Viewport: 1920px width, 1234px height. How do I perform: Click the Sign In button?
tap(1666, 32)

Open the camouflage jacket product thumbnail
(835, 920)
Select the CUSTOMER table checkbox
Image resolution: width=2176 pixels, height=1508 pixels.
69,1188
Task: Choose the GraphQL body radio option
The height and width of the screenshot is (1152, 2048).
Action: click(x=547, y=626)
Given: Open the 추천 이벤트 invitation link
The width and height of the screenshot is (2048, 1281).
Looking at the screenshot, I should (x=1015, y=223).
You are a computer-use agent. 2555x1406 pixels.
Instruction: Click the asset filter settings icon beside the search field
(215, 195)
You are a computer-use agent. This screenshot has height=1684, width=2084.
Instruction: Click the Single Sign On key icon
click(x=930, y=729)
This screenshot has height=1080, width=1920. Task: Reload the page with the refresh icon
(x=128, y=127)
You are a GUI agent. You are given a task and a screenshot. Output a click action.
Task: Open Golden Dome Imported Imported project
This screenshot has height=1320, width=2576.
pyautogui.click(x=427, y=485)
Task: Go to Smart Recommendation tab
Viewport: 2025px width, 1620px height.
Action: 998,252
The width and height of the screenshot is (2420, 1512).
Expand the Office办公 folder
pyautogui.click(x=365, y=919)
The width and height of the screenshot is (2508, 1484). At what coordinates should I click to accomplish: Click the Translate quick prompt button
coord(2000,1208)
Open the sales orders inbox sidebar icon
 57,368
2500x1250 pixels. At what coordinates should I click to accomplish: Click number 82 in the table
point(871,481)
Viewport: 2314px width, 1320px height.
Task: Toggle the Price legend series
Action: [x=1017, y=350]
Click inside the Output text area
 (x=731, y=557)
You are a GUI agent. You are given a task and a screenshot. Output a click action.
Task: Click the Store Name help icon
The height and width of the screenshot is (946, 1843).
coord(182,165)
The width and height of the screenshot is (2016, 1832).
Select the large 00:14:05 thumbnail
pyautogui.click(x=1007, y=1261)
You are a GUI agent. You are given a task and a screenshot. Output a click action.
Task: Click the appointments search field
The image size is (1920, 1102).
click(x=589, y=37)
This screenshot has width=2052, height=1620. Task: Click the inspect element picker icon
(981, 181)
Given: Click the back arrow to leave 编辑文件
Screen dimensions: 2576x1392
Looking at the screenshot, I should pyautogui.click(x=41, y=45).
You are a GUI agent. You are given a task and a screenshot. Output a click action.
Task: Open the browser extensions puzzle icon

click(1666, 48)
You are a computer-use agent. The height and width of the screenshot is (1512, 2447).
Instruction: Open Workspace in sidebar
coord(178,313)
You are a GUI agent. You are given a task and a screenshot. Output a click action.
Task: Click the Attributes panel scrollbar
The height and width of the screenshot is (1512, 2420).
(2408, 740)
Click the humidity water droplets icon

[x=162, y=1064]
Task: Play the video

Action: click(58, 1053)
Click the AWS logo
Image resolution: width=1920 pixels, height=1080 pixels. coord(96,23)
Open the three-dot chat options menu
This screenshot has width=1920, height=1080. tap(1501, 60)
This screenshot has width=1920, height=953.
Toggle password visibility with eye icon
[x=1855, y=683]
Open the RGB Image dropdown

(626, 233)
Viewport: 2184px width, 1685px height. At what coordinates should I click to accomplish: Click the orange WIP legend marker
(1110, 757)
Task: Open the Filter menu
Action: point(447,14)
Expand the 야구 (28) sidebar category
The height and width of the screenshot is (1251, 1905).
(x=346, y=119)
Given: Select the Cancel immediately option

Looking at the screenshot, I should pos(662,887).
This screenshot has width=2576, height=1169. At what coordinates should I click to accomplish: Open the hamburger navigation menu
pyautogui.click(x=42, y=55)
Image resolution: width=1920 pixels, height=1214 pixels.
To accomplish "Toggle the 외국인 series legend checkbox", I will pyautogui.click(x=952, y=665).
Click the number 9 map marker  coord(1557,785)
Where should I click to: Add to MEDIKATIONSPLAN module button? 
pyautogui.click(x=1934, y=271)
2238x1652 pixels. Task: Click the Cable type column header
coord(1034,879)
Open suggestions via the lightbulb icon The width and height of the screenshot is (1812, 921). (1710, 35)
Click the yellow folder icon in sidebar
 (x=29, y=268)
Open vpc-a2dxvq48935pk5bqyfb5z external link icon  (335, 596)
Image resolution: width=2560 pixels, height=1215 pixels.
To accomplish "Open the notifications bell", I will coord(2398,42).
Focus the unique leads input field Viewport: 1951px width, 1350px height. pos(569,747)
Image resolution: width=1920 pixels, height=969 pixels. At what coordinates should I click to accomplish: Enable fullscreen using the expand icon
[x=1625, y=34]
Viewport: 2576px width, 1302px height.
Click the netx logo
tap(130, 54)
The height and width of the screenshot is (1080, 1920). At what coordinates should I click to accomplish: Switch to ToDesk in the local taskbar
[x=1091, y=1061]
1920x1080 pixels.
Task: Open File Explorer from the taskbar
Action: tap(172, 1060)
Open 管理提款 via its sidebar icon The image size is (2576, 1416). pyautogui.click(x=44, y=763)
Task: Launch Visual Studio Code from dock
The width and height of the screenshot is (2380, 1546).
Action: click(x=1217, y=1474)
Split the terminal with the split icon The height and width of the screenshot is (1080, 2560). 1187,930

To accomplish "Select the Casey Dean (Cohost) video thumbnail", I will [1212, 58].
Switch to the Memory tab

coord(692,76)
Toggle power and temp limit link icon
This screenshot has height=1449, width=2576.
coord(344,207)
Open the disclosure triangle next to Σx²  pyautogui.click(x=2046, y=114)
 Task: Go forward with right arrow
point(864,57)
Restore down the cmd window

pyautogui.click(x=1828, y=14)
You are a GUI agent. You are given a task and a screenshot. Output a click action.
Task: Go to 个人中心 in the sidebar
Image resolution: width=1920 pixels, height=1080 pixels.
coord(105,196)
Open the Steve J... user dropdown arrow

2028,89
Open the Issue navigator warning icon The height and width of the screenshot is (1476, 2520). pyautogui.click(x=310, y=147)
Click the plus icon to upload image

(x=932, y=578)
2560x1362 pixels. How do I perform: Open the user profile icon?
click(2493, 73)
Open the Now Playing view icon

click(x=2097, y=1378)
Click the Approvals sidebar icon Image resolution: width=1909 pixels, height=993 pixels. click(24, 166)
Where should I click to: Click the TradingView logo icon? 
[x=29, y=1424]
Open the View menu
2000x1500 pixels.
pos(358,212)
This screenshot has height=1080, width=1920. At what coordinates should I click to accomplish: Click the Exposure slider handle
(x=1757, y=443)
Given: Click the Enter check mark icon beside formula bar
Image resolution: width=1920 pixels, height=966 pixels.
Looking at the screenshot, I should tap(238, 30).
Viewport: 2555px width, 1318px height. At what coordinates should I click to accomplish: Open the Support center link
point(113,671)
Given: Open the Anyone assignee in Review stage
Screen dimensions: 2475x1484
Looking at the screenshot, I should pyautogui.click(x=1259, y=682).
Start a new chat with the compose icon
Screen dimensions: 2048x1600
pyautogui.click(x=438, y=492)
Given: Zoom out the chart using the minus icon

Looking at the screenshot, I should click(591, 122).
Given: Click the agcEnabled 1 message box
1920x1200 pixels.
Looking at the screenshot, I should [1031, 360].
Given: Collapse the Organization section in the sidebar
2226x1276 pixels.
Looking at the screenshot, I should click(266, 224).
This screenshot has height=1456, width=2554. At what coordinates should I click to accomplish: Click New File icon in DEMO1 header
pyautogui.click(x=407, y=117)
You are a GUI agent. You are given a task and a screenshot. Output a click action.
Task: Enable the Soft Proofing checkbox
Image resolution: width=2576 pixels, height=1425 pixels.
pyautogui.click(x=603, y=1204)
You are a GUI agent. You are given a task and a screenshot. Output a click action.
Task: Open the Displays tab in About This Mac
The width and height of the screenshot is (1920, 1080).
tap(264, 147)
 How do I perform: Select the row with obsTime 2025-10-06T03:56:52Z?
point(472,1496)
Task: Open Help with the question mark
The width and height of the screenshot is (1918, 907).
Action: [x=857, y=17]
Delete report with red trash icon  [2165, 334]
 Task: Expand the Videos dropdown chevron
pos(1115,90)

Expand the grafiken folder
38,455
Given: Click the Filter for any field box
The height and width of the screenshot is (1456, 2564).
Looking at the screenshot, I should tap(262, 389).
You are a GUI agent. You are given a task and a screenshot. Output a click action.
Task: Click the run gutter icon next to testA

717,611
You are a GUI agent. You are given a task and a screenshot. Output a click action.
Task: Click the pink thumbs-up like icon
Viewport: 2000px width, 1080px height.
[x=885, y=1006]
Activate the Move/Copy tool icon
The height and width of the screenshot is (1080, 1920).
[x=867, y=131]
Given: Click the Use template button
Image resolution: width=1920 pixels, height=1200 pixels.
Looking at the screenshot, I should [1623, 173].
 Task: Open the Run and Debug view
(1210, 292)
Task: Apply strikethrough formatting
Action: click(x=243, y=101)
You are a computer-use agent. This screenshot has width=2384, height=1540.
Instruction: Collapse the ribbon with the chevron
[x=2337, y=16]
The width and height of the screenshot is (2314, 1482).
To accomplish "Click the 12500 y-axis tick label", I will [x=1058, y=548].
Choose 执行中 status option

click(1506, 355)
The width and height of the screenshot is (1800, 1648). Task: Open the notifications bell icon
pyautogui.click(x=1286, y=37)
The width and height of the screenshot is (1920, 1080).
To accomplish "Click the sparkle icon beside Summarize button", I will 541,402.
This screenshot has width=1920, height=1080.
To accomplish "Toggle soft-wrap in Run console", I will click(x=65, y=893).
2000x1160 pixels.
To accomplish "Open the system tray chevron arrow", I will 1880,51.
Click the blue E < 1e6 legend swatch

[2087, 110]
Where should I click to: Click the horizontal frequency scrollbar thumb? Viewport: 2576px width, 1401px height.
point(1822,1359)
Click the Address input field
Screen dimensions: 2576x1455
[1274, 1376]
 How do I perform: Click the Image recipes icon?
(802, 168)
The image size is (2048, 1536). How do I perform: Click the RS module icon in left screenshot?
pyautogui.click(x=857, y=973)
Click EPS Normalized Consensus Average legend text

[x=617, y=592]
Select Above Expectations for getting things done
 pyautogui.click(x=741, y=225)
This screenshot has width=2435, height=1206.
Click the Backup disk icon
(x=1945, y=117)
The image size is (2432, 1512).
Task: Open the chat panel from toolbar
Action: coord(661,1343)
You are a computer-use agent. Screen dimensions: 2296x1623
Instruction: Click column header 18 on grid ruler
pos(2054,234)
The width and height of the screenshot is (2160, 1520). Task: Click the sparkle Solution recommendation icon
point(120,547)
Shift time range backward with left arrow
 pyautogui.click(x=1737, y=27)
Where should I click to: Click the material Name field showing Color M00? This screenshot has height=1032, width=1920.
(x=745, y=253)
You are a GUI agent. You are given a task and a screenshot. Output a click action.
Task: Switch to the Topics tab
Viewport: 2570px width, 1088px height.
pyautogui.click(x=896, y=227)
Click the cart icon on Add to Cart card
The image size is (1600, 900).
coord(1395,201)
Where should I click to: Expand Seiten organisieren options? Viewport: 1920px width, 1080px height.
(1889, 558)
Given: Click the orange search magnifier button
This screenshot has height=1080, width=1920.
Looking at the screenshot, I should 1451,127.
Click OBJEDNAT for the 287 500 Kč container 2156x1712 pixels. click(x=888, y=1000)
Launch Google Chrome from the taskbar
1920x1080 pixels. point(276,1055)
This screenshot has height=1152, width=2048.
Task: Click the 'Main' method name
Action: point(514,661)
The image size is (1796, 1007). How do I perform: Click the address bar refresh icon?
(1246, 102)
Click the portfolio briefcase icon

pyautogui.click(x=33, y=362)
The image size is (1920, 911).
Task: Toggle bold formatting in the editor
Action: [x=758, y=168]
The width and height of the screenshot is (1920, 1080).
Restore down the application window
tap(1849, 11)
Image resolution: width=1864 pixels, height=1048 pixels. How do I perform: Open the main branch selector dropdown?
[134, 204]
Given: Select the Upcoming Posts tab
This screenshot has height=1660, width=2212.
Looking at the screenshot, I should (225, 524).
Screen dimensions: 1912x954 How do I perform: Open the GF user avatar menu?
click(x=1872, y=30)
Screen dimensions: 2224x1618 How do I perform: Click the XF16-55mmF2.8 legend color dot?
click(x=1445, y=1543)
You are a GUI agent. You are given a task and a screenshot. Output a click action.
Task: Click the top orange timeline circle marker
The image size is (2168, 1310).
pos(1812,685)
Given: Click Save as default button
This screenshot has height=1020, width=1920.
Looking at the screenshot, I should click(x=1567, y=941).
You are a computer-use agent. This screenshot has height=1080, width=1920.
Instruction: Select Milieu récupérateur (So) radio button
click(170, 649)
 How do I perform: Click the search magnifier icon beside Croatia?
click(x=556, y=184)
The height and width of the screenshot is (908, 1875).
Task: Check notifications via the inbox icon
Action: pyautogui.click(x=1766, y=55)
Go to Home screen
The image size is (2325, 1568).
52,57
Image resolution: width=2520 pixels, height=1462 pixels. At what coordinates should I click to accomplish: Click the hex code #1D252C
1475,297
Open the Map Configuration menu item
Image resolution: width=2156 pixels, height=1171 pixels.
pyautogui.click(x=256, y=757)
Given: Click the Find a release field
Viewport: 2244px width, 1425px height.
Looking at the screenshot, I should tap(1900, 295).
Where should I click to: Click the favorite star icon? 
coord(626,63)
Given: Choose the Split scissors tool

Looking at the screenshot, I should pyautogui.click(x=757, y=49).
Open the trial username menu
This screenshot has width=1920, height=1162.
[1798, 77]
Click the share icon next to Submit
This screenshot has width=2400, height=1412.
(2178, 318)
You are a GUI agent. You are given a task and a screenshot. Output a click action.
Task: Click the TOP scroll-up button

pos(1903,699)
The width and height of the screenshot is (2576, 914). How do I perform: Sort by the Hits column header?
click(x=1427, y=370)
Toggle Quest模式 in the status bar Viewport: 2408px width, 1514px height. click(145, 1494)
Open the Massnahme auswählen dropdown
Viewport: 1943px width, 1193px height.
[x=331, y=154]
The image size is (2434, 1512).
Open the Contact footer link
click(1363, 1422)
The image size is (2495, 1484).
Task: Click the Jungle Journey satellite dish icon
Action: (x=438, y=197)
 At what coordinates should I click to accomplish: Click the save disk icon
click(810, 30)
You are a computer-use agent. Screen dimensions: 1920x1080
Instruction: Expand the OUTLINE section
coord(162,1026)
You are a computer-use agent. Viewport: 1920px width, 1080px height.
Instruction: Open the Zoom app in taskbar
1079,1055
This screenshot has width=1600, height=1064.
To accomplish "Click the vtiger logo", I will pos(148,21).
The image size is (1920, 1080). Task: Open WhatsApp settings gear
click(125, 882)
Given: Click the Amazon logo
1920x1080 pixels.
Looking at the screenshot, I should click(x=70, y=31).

========

| Exercise objective |
The required output is the entries from their opening line through the line holding "Task: Open Golden", repeated exactly, with both end lines kept.

| Final answer |
Viewport: 1920px width, 1234px height. How do I perform: Click the Sign In button?
tap(1666, 32)

Open the camouflage jacket product thumbnail
(835, 920)
Select the CUSTOMER table checkbox
Image resolution: width=2176 pixels, height=1508 pixels.
69,1188
Task: Choose the GraphQL body radio option
The height and width of the screenshot is (1152, 2048).
Action: click(x=547, y=626)
Given: Open the 추천 이벤트 invitation link
The width and height of the screenshot is (2048, 1281).
Looking at the screenshot, I should (x=1015, y=223).
You are a computer-use agent. 2555x1406 pixels.
Instruction: Click the asset filter settings icon beside the search field
(215, 195)
You are a computer-use agent. This screenshot has height=1684, width=2084.
Instruction: Click the Single Sign On key icon
click(x=930, y=729)
This screenshot has height=1080, width=1920. Task: Reload the page with the refresh icon
(x=128, y=127)
You are a GUI agent. You are given a task and a screenshot. Output a click action.
Task: Open Golden Dome Imported Imported project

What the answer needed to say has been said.